Date of Graduation

5-2015

Document Type

Dissertation

Degree Name

Doctor of Philosophy in Anthropology (PhD)

Degree Level

Graduate

Department

Anthropology

Advisor/Mentor

Jerome C. Rose

Committee Member

J. Michael Plavcan

Second Committee Member

Justin M. Nolan

Keywords

Health and environmental sciences, Amarna, Egypt, Malaria, Near East, Paleoepidemiology, Paleopathology

Abstract

The end of the Late Bronze Age in the Near East (1300 - 1200 BCE) saw the widespread collapse of several large cultural centers, the reasons for which are a subject of continued debate. Evidence from events leading up to this cultural collapse suggest epidemic disease may have factored into the eventual downfall of these early civilizations. Recent DNA analysis from Egyptian mummies who lived during the period leading up to the Late Bronze Age collapse identified malaria in several elite individuals, suggesting the widespread prevalence of this infectious disease in Egypt. However, the exact prevalence, antiquity, and dynamics of malaria in the Near East, including what role it may have played in the shifting cultural and political landscape of the Late Bronze Age, remain uncertain.
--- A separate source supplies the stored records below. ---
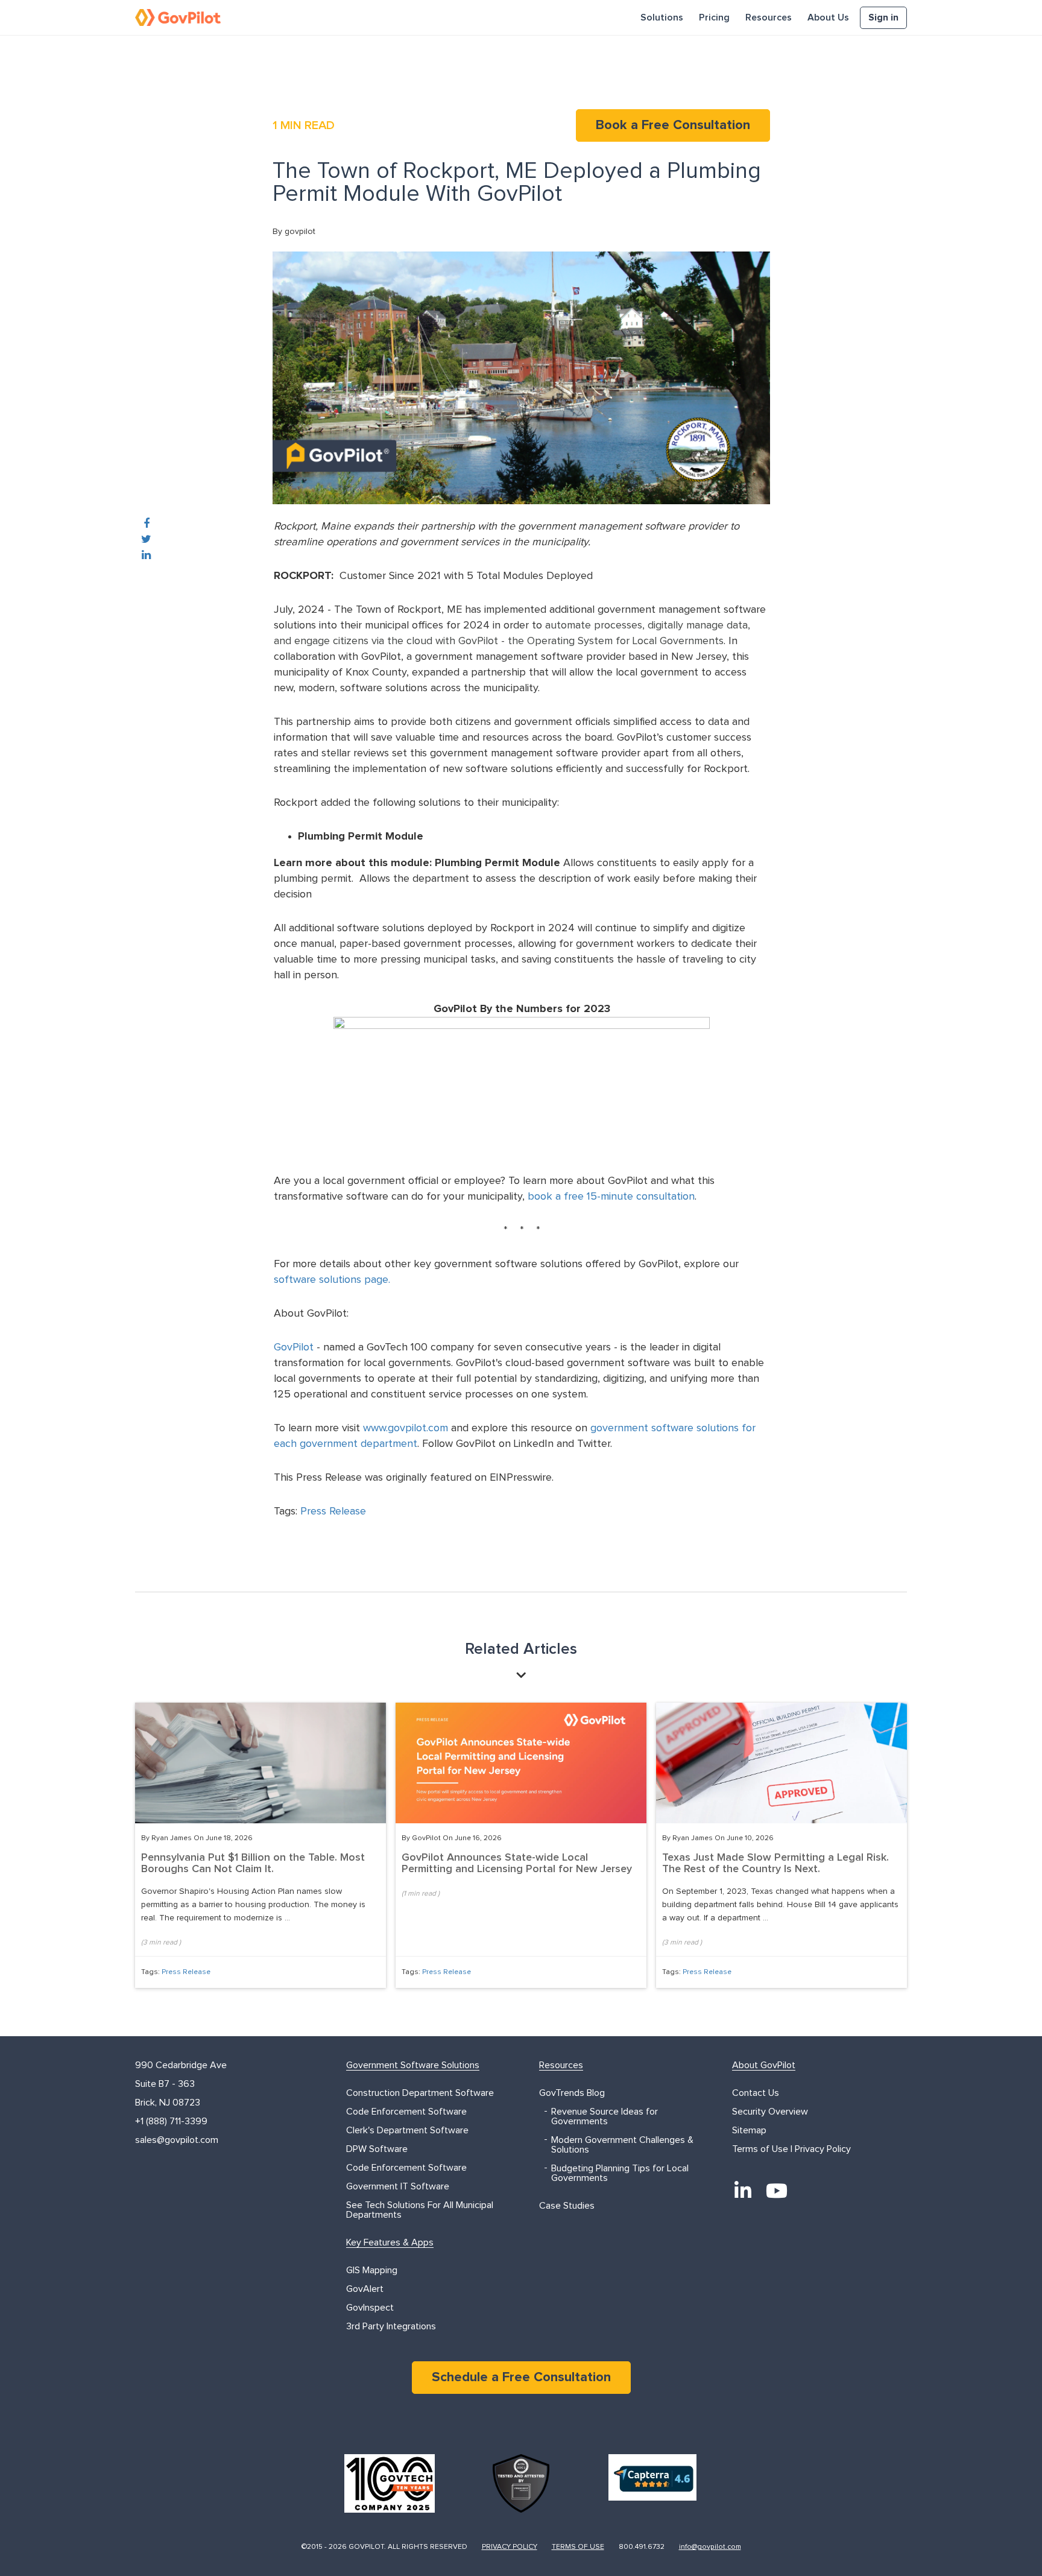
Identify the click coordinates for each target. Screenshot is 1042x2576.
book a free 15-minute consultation (611, 1196)
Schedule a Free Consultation (521, 2377)
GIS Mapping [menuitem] (371, 2270)
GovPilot (294, 1347)
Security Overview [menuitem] (770, 2111)
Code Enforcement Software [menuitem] (406, 2111)
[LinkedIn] (743, 2190)
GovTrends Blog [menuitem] (572, 2093)
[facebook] (147, 524)
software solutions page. (333, 1279)
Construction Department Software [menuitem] (420, 2093)
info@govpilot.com (710, 2547)
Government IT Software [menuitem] (397, 2186)
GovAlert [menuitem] (365, 2289)
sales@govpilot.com (176, 2140)
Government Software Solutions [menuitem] (412, 2065)
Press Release (333, 1511)
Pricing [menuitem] (714, 17)
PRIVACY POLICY (509, 2547)
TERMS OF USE (578, 2547)
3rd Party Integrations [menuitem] (391, 2326)
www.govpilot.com (405, 1428)
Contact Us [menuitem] (755, 2093)
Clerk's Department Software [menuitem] (407, 2130)
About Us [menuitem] (828, 17)
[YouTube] (777, 2190)
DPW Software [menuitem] (377, 2149)
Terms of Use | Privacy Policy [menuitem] (791, 2149)
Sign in (883, 17)
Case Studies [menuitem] (567, 2205)
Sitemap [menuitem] (749, 2130)
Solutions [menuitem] (661, 17)
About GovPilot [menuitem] (763, 2065)
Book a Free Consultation (673, 125)
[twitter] (146, 539)
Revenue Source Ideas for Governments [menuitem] (604, 2116)
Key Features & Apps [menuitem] (390, 2242)
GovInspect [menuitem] (370, 2307)
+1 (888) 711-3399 (171, 2121)
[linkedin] (146, 555)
This dissertation delves into this question of malarial spread and impact in the Near East in a multidisciplinary approach. Existing evidence from ancient literary texts, biology and pathophysiology, theoretical models, entomology, paleoclimatology, and historical records of malaria epidemics are surveyed and incorporated into a paleoepidemiological reconstruction of malaria. This reconstruction relies heavily on methods from epidemiology to identify a previously undefined skeletal manifestation of malaria and form a set of diagnostic criteria for identifying the disease in ancient populations. The new diagnostic method is then applied to the tightly dated human skeletal remains recovered from the ancient city of Amarna, Egypt. Results indicated five skeletal lesions effective in diagnosing malarial infection: cribra orbitalia, femoral cribra, humeral cribra, spinal lytic lesions, and periostitis. Although many of these lesions are not systematically reported by bioarchaeologists, high rates of cribra orbitalia over time and space in the Nile Valley suggest a malarial prevalence that remained substantial throughout dynastic Egypt. Furthermore, the application of the full diagnostic criteria to the Amarna skeletons showed a high prevalence of malaria within that population, with around 50% of individuals showing signs of recent infection. This prevalence rate, combined with demographic features and patterns of abnormal burial practices within the cemetery at Amarna, strongly suggest that malaria featured in the epidemics that afflicted the Near East prior to the collapse.